How 3D Exploded in China
The rise of 3D in China dates back to the huge successes of 2009’s “Avatar” and 2012’s re-release of “Titanic,” which clued Hollywood in to the huge local appetite for the format.
The country became uniquely dominated by 3D after the 2012 U.S.-China bilateral film agreement, which opened the Middle Kingdom’s door to 14 more revenue-sharing studio films a year beyond the existing 20-film quota, so long as those titles were in premium 3D or Imax formats. Studios began to convert films to 3D just for China so as to take advantage of the policy and save their regular quota for other blockbusters, all while earning greater box office returns.
As a new influx of 3D Hollywood films flooded the market, the total box office share of local films dropped drastically to just some 30% in the first half of 2012. This prompted Chinese authorities to issue new policies offering monetary rewards to local films made in 3D or giant screen formats able to hit certain box office figures, leading to a growing stream of local 3D fare.
Local viewers grumbled about Hollywood films specifically converted to 3D for China with key examples including “Transcendence,” “2012” and “Fast & Furious 7,” but backlash reached fever pitch for 2016’s “Jason Bourne,” whose conversion left audiences so dizzied by its shaky camerawork and rapid cuts that Universal Pictures had to issue a public apology for the decision.

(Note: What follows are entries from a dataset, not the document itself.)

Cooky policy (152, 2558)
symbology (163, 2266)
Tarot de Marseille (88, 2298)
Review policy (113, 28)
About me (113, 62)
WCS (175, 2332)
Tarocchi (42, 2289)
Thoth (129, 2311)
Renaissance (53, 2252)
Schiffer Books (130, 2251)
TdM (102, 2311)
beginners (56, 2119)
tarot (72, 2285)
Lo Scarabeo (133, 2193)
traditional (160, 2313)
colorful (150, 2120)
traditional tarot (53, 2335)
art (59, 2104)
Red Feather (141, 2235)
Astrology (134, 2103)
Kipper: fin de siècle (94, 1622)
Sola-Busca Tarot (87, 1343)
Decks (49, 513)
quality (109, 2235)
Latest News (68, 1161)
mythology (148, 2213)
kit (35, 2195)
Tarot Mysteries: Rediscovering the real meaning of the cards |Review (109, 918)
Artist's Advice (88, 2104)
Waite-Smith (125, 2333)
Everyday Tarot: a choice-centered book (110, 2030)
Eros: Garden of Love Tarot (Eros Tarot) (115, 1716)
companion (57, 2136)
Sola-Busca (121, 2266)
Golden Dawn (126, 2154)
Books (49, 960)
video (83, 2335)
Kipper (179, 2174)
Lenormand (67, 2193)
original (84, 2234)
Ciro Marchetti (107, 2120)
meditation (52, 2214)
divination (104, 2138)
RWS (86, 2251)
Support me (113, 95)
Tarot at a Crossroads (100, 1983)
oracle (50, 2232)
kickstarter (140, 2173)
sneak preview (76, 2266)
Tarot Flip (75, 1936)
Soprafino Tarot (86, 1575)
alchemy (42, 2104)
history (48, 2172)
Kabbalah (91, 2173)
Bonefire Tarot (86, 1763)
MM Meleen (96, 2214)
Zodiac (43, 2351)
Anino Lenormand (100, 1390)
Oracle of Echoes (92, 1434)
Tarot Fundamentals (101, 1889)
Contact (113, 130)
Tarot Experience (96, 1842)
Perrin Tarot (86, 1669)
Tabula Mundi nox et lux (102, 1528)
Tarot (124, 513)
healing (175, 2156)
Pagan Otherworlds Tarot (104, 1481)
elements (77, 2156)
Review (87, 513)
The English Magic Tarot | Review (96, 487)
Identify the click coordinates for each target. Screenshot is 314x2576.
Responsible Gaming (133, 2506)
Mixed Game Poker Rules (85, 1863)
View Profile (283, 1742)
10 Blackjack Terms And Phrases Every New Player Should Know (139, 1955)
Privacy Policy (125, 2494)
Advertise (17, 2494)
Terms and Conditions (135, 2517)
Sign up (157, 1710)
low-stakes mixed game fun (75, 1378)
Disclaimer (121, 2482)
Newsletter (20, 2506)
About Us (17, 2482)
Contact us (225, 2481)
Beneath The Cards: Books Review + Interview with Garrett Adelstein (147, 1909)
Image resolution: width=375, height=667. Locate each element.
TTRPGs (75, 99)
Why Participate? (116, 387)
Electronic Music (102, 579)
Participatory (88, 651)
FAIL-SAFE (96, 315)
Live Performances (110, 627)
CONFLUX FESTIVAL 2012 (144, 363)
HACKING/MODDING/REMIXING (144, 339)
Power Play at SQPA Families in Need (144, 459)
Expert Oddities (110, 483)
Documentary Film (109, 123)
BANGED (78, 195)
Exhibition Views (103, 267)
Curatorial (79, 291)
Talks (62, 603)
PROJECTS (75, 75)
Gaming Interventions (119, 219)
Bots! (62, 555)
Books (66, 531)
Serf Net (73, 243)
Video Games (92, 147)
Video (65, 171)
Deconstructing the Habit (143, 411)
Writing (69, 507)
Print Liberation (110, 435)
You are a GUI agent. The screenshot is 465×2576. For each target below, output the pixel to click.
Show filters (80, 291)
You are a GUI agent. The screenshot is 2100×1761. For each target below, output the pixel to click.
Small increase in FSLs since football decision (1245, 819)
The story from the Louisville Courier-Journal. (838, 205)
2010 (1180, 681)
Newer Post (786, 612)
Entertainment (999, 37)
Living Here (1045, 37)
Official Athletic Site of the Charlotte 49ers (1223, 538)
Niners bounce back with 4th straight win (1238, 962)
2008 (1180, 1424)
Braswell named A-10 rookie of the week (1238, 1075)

“It’s a pity we don’t know the name of whoever decided to convert this film into 3D, the bastard!” film critic Zhang Xiaobei wrote at the time in a viral comment. “Don’t you just want our money? Why can’t you let us watch a movie in peace even when we give it to you?”
Both Imax 2D and Imax 3D versions of James Bond film “No Time to Die” were submitted to Chinese authorities, Variety confirmed. It releases Oct. 29.
Chinese “Dune” acolytes are particularly up in arms about the big-budget adaptation because director Villeneuve has expressly said he intended the film to be viewed in Imax 2D, calling 3D “a gadget” in a Harper’s Bazaar interview last month.
Villeneuve’s cinematographer Roger Deakins also said in 2017 that he preferred the standard 2D widescreen version for “Blade Runner 2049,” since some 3D viewing systems made the image “lack saturation as well as density … making it a compromise in terms of image quality wherever you are seated.”
It’s no surprise, then, that fans were scandalized that year when no Imax 2D version was imported and only eight theaters nationwide chose to screen the film in regular 2D on opening day, leaving viewers stuck watching the darkly hued, three-hour-long feature behind dizzying 3D glasses. A state TV channel run by China Film said the circumstances led to depressed sales.
Even with the Imax 2D of “Dune” available in China, and an apparent groundswell of demand, it remains to be seen how many profit-starved exhibitors crippled by the pandemic and dismal summer sales will ultimately decide to program the format.
But the important thing, fans say, is having that choice.
“Please give us back our right to watch 2D films!” one critic wrote. “Let’s have 3D serve the movies, not the movies serving 3D.”